West of England P&I builds capital buffer

The company has reported a 98.0% combined ratio, record free reserves and its best investment return in more than a decade

West of England P&I builds capital buffer

Marine

By Josh Recamara

West of England P&I Club has reported another year of solid financial results, posting a sub-100% combined ratio, record free reserves and its strongest investment return in more than a decade for the 2025-26 financial year. 

The Club's combined ratio for 2025-26 was 98.0%, an improvement on 103.9% the previous year.

Management attributed the result to lower‑than‑expected own claims and a share of International Group (IG) Pool claims that was close to budget, following a period in which West’s Pool experience has compared favourably with that of some peers.

On a three‑year basis, which is the board’s primary performance metric, the combined ratio averaged 98.8%, keeping the mutual below its 100% target and pointing to a run of technically profitable years rather than a one‑off rebound.

The figures come against a mixed backdrop for IG clubs. While claim frequency has been relatively stable, the cost of serious incidents has risen and Pool claims for recent policy years have been elevated. At the same time, sector‑wide free reserves have been rebuilt on the back of general increases, firmer underwriting discipline and more cautious exposure management.

Investment performance and ratings

West’s investment portfolio delivered a 7.9% return, generating US$65.0 million and marking the Club’s best investment result in more than 10 years. All major asset classes contributed positively, providing a significant tailwind to the underwriting outcome.

The underwriting surplus and investment income together lifted free reserves by 23% to US$376.8 million, the highest level West has reported. Two years ago, the Club’s free reserves were a little over US$300 million, indicating a marked strengthening of its capital buffer over a relatively short period.

West estimates its solvency capital ratio at 195%, which it says provides a comfortable margin above regulatory requirements and supports its AM Best financial strength rating of A‑ (Excellent).

In its most recent review, AM Best affirmed the rating with a stable outlook, pointing to risk‑adjusted capitalisation at the strongest level on its scale and operating performance broadly in line with, or slightly better than, the wider P&I sector. Other agencies have also highlighted improvements in West’s balance sheet and technical result following several harder renewal cycles.

Premium growth and Nordic Marine

Gross earned premiums for 2025–26 reached US$409.3 million, up 18% year on year. West cited high member retention and firm demand across its product set, alongside the impact of its acquisition of Nordic Marine Insurance.

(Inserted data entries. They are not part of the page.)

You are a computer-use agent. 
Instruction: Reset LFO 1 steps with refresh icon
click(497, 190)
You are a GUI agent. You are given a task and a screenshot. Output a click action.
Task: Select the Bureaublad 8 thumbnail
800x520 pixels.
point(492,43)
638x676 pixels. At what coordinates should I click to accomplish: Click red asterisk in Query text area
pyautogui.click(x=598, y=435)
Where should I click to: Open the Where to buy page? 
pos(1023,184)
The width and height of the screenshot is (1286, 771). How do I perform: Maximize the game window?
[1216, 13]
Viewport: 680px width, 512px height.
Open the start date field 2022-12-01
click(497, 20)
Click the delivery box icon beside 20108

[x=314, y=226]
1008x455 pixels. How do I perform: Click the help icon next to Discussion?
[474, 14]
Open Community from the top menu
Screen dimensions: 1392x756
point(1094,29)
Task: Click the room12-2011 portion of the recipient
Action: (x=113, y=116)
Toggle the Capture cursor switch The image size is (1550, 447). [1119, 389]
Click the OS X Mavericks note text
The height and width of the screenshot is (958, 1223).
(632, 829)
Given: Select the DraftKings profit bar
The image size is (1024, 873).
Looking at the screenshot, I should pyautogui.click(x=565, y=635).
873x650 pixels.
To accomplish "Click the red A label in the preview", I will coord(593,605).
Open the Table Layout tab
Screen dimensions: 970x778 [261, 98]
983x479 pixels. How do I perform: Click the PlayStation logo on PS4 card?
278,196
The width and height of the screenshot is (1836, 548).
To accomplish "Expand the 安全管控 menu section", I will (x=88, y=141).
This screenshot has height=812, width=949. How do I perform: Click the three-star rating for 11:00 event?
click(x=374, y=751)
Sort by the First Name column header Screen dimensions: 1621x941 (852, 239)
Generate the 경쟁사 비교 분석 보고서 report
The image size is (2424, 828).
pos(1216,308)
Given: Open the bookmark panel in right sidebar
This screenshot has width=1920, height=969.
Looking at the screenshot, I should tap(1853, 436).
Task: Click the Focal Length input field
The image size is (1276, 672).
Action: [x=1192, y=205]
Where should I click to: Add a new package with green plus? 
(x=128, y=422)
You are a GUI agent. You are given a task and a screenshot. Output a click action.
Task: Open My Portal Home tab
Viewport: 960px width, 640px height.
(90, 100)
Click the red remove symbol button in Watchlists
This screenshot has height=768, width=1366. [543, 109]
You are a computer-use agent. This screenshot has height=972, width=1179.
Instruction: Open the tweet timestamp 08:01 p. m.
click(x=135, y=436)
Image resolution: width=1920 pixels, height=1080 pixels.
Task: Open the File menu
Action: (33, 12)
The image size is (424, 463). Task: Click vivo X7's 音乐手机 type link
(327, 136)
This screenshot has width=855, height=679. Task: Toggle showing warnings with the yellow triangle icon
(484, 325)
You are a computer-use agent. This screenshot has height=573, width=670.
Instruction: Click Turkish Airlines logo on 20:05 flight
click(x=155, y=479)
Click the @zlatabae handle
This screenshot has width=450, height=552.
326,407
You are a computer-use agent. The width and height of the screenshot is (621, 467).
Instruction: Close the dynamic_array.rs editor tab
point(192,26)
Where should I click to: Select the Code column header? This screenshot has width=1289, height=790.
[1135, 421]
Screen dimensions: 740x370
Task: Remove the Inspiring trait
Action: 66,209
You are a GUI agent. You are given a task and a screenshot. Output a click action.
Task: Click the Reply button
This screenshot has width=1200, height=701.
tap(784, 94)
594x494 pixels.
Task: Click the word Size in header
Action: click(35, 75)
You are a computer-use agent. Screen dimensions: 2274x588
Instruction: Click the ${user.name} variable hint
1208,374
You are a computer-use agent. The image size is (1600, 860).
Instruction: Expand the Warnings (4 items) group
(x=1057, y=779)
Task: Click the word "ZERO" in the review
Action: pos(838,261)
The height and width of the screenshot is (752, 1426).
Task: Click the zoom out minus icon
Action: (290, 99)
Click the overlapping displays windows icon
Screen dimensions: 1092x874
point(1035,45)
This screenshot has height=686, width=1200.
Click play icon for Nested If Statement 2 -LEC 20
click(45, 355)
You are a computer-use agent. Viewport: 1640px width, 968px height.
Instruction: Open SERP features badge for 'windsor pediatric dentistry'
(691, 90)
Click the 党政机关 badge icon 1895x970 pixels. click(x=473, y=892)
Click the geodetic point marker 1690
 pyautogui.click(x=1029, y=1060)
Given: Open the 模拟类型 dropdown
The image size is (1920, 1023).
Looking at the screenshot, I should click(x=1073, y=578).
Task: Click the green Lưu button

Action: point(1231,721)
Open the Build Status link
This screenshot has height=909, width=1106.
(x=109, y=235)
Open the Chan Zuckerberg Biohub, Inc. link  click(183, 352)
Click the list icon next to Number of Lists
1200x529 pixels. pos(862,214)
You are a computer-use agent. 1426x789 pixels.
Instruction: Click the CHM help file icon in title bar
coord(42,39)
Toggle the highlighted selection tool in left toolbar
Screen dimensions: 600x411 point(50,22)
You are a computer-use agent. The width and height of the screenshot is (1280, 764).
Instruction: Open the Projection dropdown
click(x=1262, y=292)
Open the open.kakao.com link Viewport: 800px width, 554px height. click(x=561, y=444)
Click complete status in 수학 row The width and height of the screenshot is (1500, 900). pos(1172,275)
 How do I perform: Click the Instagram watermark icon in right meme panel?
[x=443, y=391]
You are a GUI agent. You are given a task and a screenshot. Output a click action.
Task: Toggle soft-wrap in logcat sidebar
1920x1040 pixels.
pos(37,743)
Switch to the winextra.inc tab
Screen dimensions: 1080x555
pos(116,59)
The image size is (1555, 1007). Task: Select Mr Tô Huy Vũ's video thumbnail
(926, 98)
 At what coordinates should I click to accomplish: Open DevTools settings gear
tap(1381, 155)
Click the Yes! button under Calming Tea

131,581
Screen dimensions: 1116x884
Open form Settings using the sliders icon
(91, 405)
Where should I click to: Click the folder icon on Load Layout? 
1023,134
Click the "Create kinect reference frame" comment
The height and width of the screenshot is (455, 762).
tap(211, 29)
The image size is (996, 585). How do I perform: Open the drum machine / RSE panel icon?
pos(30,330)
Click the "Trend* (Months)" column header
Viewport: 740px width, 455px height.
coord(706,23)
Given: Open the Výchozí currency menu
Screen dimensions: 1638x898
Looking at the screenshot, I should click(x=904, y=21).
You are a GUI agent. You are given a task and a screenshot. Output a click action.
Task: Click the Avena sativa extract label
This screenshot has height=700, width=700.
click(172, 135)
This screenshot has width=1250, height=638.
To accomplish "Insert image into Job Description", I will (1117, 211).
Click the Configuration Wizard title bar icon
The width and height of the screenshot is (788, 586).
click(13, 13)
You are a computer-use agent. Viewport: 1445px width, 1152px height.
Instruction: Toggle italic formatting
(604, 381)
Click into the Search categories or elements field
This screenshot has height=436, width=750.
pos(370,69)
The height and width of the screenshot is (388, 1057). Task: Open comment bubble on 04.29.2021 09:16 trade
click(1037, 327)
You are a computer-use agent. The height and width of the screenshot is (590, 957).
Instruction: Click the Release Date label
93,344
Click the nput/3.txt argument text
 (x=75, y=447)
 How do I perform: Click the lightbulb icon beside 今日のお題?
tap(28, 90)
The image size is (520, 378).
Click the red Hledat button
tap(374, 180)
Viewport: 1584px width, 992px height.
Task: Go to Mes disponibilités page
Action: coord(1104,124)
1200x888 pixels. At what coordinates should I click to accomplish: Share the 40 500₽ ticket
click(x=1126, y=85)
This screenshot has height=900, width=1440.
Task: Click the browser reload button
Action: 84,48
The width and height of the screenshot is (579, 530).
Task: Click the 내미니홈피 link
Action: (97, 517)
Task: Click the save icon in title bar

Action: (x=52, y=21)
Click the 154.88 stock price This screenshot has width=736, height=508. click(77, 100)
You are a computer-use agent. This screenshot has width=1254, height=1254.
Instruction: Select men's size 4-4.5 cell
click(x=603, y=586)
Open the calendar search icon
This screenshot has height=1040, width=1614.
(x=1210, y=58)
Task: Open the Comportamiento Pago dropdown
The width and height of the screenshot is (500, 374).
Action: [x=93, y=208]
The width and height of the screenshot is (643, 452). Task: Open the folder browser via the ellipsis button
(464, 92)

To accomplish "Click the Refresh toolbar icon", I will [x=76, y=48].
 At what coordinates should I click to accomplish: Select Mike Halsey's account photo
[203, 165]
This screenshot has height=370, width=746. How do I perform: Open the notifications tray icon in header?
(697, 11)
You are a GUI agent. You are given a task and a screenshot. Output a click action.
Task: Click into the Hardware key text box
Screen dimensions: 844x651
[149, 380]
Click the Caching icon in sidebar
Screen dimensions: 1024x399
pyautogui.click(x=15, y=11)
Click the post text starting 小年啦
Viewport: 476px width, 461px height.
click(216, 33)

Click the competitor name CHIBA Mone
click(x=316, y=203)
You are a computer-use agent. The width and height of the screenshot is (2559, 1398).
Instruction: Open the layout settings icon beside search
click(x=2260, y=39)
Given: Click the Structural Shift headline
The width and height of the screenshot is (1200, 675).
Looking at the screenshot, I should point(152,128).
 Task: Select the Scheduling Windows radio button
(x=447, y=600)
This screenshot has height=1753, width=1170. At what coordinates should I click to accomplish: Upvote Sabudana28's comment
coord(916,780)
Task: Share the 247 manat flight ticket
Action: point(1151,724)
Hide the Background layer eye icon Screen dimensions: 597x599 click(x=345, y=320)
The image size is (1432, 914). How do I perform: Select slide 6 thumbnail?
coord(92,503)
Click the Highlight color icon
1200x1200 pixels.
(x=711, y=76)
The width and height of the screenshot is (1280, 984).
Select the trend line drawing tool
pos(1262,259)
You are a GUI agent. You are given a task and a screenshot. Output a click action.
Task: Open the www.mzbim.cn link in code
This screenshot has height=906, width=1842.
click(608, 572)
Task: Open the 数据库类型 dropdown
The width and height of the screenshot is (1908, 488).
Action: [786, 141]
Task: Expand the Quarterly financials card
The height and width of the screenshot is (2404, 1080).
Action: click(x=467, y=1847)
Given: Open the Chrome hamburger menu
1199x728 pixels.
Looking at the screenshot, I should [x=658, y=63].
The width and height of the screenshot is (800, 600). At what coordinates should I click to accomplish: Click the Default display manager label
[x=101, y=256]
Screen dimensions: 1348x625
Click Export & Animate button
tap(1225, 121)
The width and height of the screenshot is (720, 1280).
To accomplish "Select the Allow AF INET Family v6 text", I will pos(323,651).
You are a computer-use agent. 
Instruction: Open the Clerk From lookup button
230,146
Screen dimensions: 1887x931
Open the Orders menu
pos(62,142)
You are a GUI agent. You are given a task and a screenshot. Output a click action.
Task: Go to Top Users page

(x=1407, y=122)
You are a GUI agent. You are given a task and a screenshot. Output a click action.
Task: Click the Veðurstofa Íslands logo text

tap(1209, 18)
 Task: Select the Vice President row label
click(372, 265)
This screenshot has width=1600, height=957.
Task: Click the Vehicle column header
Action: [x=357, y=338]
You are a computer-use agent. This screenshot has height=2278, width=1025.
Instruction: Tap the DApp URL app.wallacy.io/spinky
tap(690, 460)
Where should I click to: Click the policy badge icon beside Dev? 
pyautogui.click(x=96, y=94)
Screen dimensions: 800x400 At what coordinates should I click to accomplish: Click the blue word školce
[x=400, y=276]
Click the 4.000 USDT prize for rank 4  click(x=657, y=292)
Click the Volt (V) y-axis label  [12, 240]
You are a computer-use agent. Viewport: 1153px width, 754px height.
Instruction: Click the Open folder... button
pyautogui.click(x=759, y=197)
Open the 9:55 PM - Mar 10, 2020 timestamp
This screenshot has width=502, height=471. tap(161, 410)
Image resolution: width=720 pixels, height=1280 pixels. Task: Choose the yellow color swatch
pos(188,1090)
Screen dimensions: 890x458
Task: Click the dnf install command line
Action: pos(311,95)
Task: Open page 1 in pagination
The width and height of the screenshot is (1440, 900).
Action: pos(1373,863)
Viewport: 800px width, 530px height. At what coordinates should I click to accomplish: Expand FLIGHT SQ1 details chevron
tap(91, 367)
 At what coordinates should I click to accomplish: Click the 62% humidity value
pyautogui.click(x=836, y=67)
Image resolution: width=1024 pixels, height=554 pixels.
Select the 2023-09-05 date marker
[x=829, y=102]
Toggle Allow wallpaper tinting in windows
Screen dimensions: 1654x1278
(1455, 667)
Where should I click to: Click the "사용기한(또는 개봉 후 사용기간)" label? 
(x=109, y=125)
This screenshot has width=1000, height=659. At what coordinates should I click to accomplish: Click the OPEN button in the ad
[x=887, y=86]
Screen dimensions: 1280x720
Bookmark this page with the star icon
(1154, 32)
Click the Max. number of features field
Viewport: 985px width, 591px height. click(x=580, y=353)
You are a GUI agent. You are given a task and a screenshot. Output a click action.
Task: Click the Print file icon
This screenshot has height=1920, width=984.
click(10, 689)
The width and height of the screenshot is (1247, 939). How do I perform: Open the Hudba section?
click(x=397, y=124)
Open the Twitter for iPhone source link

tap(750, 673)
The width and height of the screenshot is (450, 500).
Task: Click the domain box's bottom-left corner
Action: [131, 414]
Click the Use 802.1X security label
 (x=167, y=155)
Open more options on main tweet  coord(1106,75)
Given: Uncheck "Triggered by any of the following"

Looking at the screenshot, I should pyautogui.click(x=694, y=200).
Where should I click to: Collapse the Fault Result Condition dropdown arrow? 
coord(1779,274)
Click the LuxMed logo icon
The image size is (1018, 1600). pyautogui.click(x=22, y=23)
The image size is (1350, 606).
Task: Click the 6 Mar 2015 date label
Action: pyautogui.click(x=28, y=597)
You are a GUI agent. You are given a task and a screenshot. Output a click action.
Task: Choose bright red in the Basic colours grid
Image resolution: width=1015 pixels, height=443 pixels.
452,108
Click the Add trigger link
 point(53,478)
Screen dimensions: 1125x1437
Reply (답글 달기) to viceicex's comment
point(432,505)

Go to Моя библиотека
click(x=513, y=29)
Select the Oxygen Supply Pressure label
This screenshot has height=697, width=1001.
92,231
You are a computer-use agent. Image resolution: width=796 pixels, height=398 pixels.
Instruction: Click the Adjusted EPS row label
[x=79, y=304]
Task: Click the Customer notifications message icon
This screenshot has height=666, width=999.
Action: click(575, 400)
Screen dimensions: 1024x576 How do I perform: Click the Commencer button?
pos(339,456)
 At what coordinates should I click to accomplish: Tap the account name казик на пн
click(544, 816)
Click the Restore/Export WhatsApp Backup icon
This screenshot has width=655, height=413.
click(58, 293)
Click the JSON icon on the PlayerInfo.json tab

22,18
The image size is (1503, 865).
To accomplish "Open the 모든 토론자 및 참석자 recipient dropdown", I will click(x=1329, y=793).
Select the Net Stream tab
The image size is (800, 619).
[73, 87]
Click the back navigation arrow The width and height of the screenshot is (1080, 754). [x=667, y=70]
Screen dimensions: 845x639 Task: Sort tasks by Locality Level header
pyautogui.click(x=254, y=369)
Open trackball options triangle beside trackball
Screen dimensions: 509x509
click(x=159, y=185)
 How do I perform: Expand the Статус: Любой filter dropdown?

The Club completed the full acquisition of Sweden‑based Nordic in early 2025, building on an initial minority investment made in 2020. Nordic is a specialist fixed‑premium marine insurer with a focus on products such as delay insurance, loss of earnings, hull and machinery, loss of hire and related covers. Following the deal, Nordic continues to manage West’s hull book, giving the Club a broader platform in the fixed and hull markets and a stronger foothold in Scandinavia.

The transaction reflects a wider trend among IG clubs to diversify into fixed‑premium and ancillary marine lines alongside core mutual P&I and freight, demurrage and defence (FD&D) cover.

Renewal experience, peers and market implications

West’s financial year was supported by a robust renewal.

For the 2025 renewal, the Club reported premium increases ahead of its board’s expectations, Member retention above 99.5% for the third consecutive year and organic growth across the 2024–25 policy year. That performance has contributed to capital build and suggests the Club has, so far, been able to secure rate rises without significant churn.

Relative to peers, West now sits in the stronger half of the IG on technical performance, even if its capital base is smaller in absolute terms than that of the largest clubs. Some mutuals have reported higher free reserves but weaker recent combined ratios following a run of heavy claims years, while others have delivered a longer sequence of sub‑100% results from a larger capital base.

Against that landscape, West’s one‑ and three‑year combined ratios below 100%, together with record free reserves and a solvency ratio close to 200%, indicate da move from a period of balance‑sheet repair to one of relative stability.

Across the IG, clubs have continued to pursue general increases and deductible adjustments in response to claims inflation, higher pool costs and more volatile large‑loss experience. Although recent underwriting results have generally improved, uncertainty remains around casualty trends, sanctions‑related exposures and the impact of geopolitical tensions on global shipping. Mutuals with stronger balance sheets and more diversified income streams are likely to be better placed to absorb future shocks.

“We enter the new policy year in a very strong position with a combined ratio of 98%, record free reserves, and our best investment return in over a decade reflecting the consistent approach we have taken to underwriting discipline and capital management. We remain fully focused on ensuring West continues to support its Members in these challenging times,” said West’s group CEO, Tom Bowsher.

Those “challenging times” encompass persistent claims inflation in marine liability lines, rising reinsurance costs and a claims environment shaped by large casualties and geopolitical risk.

Recent major incidents have underlined how a single event can translate into multi‑billion‑dollar exposures for IG clubs and their markets, keeping the spotlight on pricing discipline and capital strength.